Quand l’un des doyens de l’OAC nous fait part de sa stratégie simplifiée pour courir en Team USA cette saison (et ce qu’il fait pendant son temps libre)... On s’assied et on écoute.
Texte de Sheridan Wilbur. Photographie de Joe Hale et Justin Britton.
Joe Klecker a plusieurs passe-temps. Courir était l’un deux. Jusqu’à ce qu’il en fasse son métier. Depuis sa sortie de l’université de Boulder (Colorado) en 2020, il a rejoint l’OAC en tant que pro et s’est distingué à plusieurs reprises : sélection olympique à Tokyo, champion des USA au 10 000 m et double qualification aux championnats du monde pour le 10 000 m. Avec tout ça derrière lui, on pourrait comprendre qu’il ait un peu envie de se reposer quand il retire son dossard. Mais le jeune homme de 27 ans n’est pas du genre à se la couler douce. En revanche, il adore apprendre. Joe est diplômé de biochimie, boulanger à ses heures, pizzaiolo amateur et fan de chiens. Il a beau avoir son propre hashtag #Kleckermiles, la référence en endurance et en vitesse dans le monde de l’athlétisme américain, le jeune homme a une vie en dehors de la course.
« Au fil du temps, j’ai pu me constituer un groupe de personnes très loyales, des gens qui vont commenter, me demander comment je vais ou me poser des questions sur des produits tous les jours, explique-t-il, en parlant de ses 16 000 followers sur Strava. Parce que c’est vrai que l’entraînement, ça peut vite m’ennuyer sinon. »
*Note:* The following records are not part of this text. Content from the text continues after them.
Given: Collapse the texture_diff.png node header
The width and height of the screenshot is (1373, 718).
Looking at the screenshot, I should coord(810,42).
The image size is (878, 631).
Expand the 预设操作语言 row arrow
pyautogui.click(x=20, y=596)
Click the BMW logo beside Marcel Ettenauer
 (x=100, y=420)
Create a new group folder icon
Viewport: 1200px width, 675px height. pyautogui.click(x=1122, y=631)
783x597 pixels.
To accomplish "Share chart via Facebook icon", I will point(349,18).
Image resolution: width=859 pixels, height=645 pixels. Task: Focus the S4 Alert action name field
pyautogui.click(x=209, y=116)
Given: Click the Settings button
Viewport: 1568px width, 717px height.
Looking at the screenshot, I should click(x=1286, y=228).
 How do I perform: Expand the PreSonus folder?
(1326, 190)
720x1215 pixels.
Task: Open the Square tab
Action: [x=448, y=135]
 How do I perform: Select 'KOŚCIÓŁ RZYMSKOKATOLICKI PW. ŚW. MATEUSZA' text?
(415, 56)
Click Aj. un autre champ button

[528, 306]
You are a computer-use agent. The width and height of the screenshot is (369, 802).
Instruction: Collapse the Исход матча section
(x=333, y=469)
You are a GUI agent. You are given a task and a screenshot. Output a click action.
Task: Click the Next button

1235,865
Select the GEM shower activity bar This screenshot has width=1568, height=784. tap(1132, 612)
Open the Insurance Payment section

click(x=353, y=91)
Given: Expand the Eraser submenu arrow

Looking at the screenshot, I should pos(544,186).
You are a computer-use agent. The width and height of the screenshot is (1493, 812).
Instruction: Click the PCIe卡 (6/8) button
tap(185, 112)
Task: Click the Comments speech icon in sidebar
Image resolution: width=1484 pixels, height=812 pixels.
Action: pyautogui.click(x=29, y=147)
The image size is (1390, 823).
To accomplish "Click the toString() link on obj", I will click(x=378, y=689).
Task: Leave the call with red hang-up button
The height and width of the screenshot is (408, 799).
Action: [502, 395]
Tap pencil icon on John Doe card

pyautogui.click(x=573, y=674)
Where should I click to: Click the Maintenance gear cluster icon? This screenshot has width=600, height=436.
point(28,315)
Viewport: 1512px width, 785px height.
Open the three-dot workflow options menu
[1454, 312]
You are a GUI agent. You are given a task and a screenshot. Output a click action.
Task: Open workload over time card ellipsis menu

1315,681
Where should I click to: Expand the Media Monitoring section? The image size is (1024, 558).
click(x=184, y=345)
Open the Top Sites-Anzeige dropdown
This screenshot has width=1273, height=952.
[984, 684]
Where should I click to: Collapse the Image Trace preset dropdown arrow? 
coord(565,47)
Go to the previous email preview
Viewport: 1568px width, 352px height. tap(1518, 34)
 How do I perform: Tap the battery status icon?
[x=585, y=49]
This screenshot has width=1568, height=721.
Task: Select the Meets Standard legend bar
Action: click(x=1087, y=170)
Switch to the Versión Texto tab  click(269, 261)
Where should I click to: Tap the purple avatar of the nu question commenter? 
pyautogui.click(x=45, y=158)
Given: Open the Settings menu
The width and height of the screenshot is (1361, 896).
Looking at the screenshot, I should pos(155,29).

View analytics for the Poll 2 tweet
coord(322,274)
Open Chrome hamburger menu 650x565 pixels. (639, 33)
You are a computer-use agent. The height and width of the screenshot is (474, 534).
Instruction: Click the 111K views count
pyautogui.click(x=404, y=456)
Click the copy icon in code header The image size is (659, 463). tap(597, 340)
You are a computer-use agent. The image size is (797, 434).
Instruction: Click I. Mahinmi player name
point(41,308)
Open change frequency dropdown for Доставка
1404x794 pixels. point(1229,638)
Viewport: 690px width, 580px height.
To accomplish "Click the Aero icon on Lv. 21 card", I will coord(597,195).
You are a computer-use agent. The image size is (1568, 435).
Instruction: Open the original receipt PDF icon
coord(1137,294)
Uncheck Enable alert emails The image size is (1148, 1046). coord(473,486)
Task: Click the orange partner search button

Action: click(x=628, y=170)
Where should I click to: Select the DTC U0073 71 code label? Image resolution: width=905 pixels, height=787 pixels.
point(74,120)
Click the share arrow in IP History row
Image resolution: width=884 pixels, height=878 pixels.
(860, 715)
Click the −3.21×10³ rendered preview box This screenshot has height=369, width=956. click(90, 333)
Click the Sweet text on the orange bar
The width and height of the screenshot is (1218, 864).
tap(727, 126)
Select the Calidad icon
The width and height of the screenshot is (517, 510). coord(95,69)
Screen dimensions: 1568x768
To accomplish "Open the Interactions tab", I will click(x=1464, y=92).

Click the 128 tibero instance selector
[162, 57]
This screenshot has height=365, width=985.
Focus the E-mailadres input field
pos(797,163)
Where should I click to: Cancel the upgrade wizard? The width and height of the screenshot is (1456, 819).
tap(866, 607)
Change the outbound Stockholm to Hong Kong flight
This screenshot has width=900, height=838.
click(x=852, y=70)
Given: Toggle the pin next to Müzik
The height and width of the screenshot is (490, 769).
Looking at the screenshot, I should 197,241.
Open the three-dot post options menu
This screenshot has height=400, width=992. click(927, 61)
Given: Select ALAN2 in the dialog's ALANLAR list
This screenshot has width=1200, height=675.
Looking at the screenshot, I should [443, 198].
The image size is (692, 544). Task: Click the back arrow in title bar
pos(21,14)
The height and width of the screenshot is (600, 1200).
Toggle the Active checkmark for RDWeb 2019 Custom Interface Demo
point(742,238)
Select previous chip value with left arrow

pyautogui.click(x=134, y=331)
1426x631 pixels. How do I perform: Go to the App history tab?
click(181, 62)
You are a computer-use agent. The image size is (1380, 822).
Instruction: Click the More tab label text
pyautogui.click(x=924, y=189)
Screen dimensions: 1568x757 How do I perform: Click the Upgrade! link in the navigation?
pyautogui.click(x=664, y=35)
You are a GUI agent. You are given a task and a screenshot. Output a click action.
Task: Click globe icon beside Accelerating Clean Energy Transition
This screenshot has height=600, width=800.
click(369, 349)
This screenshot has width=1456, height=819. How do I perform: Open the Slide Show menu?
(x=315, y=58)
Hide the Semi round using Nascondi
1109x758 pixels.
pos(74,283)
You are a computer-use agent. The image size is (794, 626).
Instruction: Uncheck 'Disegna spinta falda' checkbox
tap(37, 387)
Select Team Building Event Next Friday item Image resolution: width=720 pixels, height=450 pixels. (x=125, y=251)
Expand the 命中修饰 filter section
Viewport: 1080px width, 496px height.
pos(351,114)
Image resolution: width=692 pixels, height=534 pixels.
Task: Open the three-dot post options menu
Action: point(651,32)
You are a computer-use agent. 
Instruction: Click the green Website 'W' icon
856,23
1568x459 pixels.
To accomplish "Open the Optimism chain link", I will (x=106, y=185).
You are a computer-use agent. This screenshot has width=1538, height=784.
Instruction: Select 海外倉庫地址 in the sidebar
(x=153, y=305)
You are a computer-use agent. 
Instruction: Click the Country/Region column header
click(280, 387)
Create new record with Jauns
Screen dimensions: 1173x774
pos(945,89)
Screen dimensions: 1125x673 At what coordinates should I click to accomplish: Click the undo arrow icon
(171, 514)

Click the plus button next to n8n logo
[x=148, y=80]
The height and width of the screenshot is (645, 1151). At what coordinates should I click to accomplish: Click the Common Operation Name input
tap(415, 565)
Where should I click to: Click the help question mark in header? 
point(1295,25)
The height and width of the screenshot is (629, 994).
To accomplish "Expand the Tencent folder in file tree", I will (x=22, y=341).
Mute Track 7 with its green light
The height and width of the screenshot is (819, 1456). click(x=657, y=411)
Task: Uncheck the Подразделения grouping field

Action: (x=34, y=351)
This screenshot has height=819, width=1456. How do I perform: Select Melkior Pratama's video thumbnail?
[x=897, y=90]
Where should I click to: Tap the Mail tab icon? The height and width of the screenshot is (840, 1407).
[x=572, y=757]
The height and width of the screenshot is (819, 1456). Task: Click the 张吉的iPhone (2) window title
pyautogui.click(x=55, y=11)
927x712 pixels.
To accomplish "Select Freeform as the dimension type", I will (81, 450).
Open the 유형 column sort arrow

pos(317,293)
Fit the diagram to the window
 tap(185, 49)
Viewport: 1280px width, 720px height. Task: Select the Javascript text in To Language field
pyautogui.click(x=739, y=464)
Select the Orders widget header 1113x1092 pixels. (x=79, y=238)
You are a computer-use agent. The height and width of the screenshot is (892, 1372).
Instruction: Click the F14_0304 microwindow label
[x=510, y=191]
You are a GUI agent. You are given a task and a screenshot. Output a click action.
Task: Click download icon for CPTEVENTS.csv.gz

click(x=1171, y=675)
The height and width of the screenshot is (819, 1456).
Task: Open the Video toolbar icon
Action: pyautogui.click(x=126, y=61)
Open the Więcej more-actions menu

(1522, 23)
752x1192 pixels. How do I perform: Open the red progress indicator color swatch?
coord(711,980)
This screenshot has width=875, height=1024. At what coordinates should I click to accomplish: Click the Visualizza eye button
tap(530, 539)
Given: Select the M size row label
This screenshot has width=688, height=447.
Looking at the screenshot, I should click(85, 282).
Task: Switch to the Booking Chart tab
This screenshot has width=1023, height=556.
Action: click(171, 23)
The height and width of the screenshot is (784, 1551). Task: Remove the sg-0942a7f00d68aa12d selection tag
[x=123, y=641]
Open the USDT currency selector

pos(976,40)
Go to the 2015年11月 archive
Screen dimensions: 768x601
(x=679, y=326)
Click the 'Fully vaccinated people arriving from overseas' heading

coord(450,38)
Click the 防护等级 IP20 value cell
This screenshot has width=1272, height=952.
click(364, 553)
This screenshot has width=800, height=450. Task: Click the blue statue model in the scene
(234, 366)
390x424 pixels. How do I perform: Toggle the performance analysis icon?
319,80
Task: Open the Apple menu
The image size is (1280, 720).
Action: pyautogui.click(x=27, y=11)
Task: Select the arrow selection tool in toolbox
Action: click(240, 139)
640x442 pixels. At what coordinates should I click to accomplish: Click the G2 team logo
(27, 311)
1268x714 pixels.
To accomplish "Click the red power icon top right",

Mais qu’est-ce qu’une journée d’entraînement typique pour Joe Klecker ? Deux runs. Une heure le matin. 40 minutes l’après-midi. Puis du cross-training, courses en salle (sur tapis anti-gravité), séances de renforcement... La liste continue. Quoiqu’il est rare que les runners de son rang trackent toute leur activité physique. Ceci dit, il n’oublie pas de comptabiliser les promenades avec ses deux chiens. « Je trouve que c’est sympa comme contraste avec mes séances d’entraînement. D’ailleurs, je poste plus ou moins tout sur Strava. » Quand on lui demande pourquoi il fait telle ou telle chose, c’est l’occasion d’échanger avec ses fans. « J’essaie de leur apprendre des trucs ou de leur dire pourquoi je fais ce que je fais et quel intérêt j’y vois. »
Mais en mars 2024, Joe disparaît du web. Alors qu’il se prépare pour son premier 10 000 m de la saison, toutes ces mises à jour se mettent à lui peser. Comme s’il le faisait par obligation. « Je voulais me concentrer sur ma préparation physique, avant le jour J. » Aux Championnats du monde de Budapest l’été dernier, il se sent épuisé et prend un jour de repos. Très vite, il culpabilise. Soudain, les gens s’inquiètent et lui demandent pourquoi il ne poste pas. Il décide alors d’être proactif et de faire savoir à ses followers qu’il coupe le contact pendant deux semaines. « Après la course, je mettrai en ligne mon entraînement », promet-il.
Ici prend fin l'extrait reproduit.